Defensive Maneuvers: FOURS steer away from being ordinary through uncommon experiences and expressions. No one feels as deeply as they do, no one experiences life in the same way they do. Mere words are not enough to express their responses; they need poetry, music, dance, painting, some kind of artistic sublimation to capture their experience.
Childhood Development: FOURS often felt abandoned or unwanted by a parent or caretaker. They believed this was because there was something wrong with them or they weren’t good enough. So they tried to make themselves into special persons that would be noticed and not left behind. If they made a strong emotional impact, others wouldn’t leave them. FOURS thought of themselves as living at the extremes, at the edges, instead of in the middle with everyone else. Very early on they felt different from others, as though they were delivered to the wrong planet.

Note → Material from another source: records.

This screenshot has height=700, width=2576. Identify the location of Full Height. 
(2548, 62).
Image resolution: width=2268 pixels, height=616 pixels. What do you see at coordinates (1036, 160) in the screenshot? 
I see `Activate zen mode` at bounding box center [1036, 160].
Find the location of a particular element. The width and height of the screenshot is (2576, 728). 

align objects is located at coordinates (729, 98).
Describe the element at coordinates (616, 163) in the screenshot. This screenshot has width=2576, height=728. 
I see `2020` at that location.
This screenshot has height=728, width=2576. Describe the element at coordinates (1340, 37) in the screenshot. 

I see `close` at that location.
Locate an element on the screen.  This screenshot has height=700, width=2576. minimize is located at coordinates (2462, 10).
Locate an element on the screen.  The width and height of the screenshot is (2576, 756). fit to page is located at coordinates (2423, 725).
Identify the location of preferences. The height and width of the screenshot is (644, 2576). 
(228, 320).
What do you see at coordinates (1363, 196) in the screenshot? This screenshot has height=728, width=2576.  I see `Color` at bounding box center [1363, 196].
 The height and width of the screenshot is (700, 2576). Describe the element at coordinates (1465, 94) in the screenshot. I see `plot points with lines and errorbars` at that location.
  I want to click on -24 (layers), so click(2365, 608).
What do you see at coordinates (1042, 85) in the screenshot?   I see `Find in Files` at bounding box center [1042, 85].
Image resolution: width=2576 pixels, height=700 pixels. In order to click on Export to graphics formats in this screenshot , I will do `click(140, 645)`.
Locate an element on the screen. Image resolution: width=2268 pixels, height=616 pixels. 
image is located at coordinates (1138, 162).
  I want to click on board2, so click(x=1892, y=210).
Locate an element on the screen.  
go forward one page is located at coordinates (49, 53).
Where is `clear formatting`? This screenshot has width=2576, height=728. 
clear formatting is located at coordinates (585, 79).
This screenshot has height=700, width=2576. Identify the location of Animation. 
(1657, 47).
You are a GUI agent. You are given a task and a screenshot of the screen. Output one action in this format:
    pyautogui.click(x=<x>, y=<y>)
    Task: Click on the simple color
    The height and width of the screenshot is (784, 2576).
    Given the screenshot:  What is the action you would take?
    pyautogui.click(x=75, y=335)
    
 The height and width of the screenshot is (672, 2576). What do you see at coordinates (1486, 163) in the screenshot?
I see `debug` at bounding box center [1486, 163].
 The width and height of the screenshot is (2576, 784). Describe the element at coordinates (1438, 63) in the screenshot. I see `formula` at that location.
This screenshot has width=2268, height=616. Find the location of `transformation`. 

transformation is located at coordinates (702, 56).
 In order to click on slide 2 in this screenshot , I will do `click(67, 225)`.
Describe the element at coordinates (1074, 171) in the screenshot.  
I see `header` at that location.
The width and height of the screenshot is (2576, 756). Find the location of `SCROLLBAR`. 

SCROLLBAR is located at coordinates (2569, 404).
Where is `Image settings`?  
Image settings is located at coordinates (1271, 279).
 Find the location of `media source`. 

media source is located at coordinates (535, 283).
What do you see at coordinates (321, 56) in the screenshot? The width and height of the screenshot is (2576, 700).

Non-Resourceful State: When FOURS are under stress, they do more of the same, that is, they exaggerate their moods, feel more misunderstood and hurt, and become aristocrats in exile. They turn their anger on themselves and get more depressed. FOURS get stuck in their feelings instead of letting them energize them into constructive action. Denying their own needs and helping others instead of dealing with their own pain, they become suffering servants.
Resourceful State: When FOURS are in a resourceful relaxed state, they seek and find wholeness within them. They get connected to their real feelings vs abandoning themselves then looking for fulfillment from someone else. They stay in the present and realize that right now they have all they need to be perfectly happy. They aren’t missing anything. They re-own their goodness. Taking an action oriented, problem-centered approach, they stay with the facts and don’t exaggerate their emotional response or amplify the stimuli. They maintain their equanimity. They believe they are already original, connected, and belong. They understand they are home and already have what they are looking for. I am and so I am both unique and universal replaces I am special therefore I am somebody.